[Selected excerpt]

○ ○ ○ ○ ○

The RBA has delivered another interest rate ‘bomb’ to anyone with a home loan, with the July 0.5 per cent increase coming hot on the heels of the June 0.5 per cent rate rise, and there are more to come.
How do I know that? Well, when the RBA delivers a decision on interest rates, governor Philip Lowe shares his and his board’s insights on what drives rates higher or lower.
Also by Peter Switzer:
Economists, like Shane Oliver of AMP, pore over every word Lowe utters on the first Tuesday of the month - when the RBA board meets.
And here are the three big takeaways:
1. The cash rate was pushed up by 0.5 per cent to 1.35 per cent
2. It’s the fastest back-to-back increase in rates since increases of 0.75 per cent and 1 per cent in November and December 1994, respectively, which were huge
3. The RBA thinks the economy remains strong and is worried about inflationary expectations
So, expect more rate rises this year, with Oliver tipping the cash rate will peak at 2.5 per cent in the first half of 2023.
For anyone with a home loan, the big question is how high can the cash rate go? The answer to this is important because the cash rate determines how high home loan rates could go.
The scariest call out there comes from money market professionals, who think it could go to 3.7 per cent.
I reckon they’re wrong, but let’s see how these possible rate rises could slug those with loans.
Right now, if you have a $600,000 home loan, the rate rises this year (0.25 per cent in April and 0.5 per cent in both June and July) have bumped up repayments by $420 a month or $5,100 a year.
If the cash rate went to 3 per cent, the take from borrowers from these RBA rate rises would be a huge $12,200.
That would hurt a lot of households and could cause a recession.
That’s why Lowe will watch how these recent rate rises affect spending, house prices and other economic indicators.
The RBA governor isn’t silly enough to raise rates so high that it causes a recession. And he must understand that rises in petrol prices are already acting like interest rate rises, as these hikes also take money away from consumers.

○ ○ ○ ○ ○

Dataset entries
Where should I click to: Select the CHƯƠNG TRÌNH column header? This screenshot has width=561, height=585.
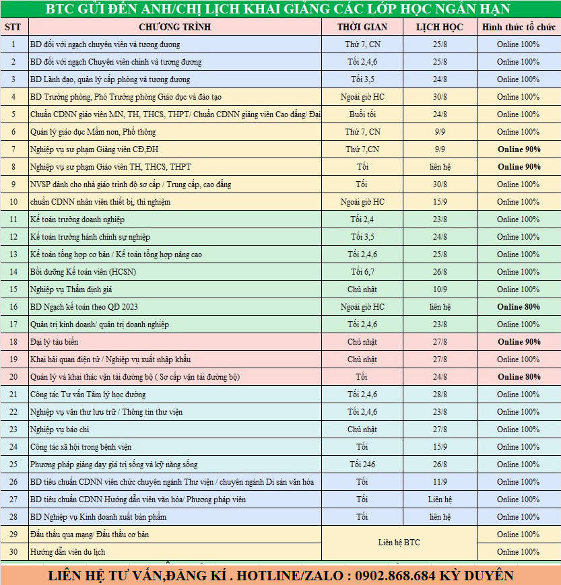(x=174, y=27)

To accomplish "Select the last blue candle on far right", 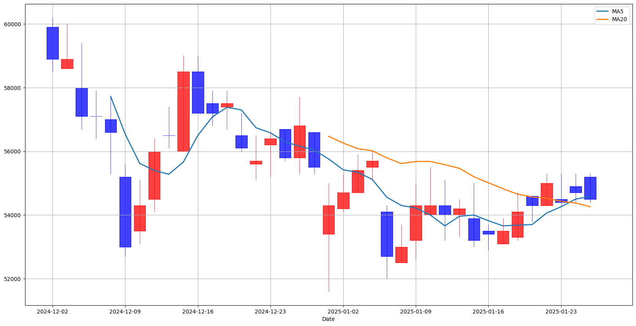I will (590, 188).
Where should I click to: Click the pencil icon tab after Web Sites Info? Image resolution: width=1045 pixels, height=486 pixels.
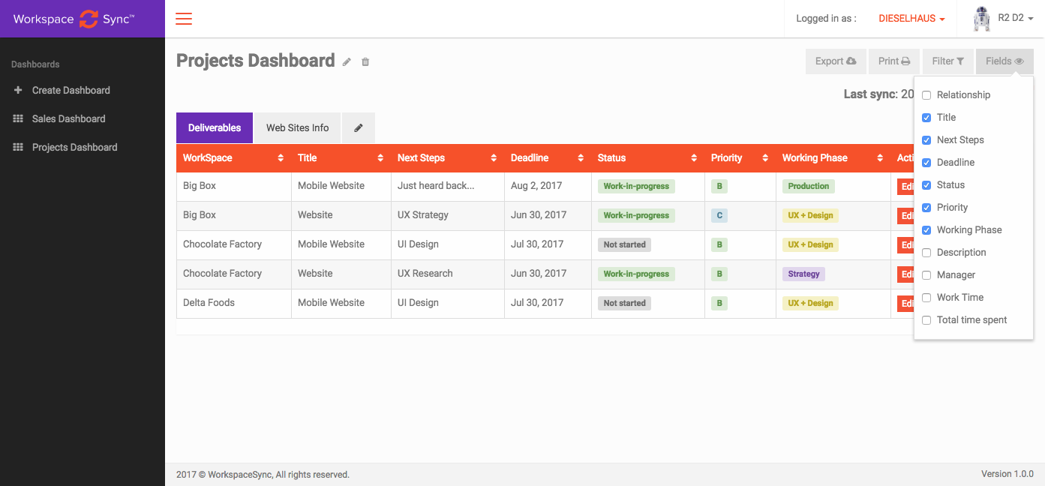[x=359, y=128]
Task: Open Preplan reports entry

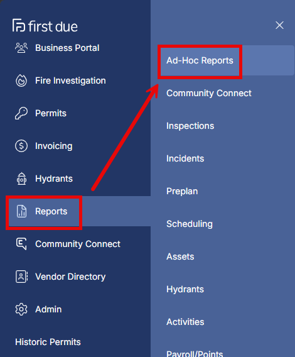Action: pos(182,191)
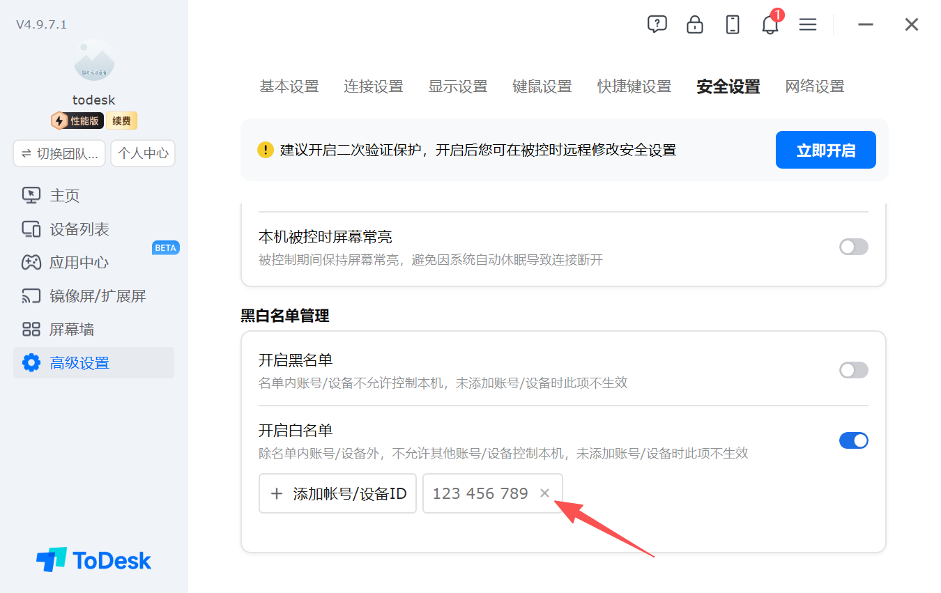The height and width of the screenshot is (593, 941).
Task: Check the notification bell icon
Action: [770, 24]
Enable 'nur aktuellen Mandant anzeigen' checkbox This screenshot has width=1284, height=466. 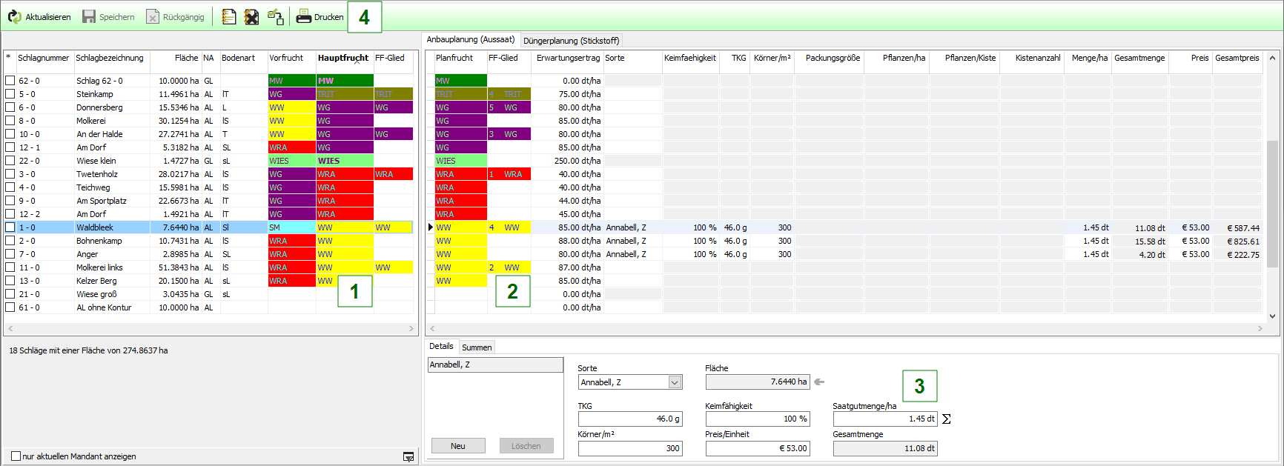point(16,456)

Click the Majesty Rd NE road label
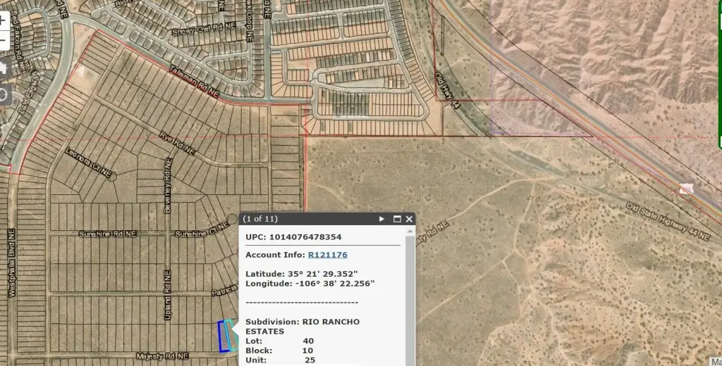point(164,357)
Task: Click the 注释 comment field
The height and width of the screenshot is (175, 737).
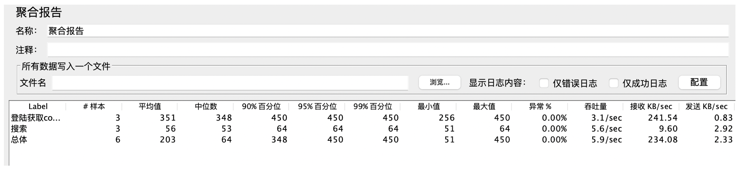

○ ○ ○ ○ ○

[Work instructions]
1. Rewrite the passage of the RBA interest rate article starting with "For anyone with" and going on through "cause a recession.", changing "households" to "families".
2. Continue the RBA interest rate article from where it stops.

[Written responses]
1.
For anyone with a home loan, the big question is how high can the cash rate go? The answer to this is important because the cash rate determines how high home loan rates could go.
The scariest call out there comes from money market professionals, who think it could go to 3.7 per cent.
I reckon they’re wrong, but let’s see how these possible rate rises could slug those with loans.
Right now, if you have a $600,000 home loan, the rate rises this year (0.25 per cent in April and 0.5 per cent in both June and July) have bumped up repayments by $420 a month or $5,100 a year.
If the cash rate went to 3 per cent, the take from borrowers from these RBA rate rises would be a huge $12,200.
That would hurt a lot of families and could cause a recession.

2.
The best hope for interest rate worriers is for inflation to start falling because China’s pandemic lockdowns end, which will mean cheaper products from that country that will help bring prices down.
Wage moderation from unions would also help keep a lid on inflation, while the biggest price-dropping development would be an end to the Ukraine war, which would bring petrol prices down.
At the end of this month, we will see the latest inflation reading. If it’s a big one - say 7 per cent - the RBA could do another 0.5 per cent rate rise in August.
However, if it surprises on the low side of forecasts, and other inflationary forces are starting to dissipate, then the central bank should hold fire on rate rises.
For your information, the AFR conducted a survey of 32 economists to get their best guesses on what would happen to the cash rate by year’s end.
Most see it at 2.25-2.6 per cent.
Given we’re at 1.35 per cent now, if these professional economy-guessers are right, rates could go up another 1 per cent by Christmas.
Happily, former ANZ chief economist Saul Eslake, Katrina Ell from Moody’s Analytics and former Labor minister and respected economist Craig Emerson of Emerson Economics are tipping a cash rate under 2 per cent.
I hope they’re right and, unless you’re a saver who wants higher term-deposit rates, I bet you hope so too.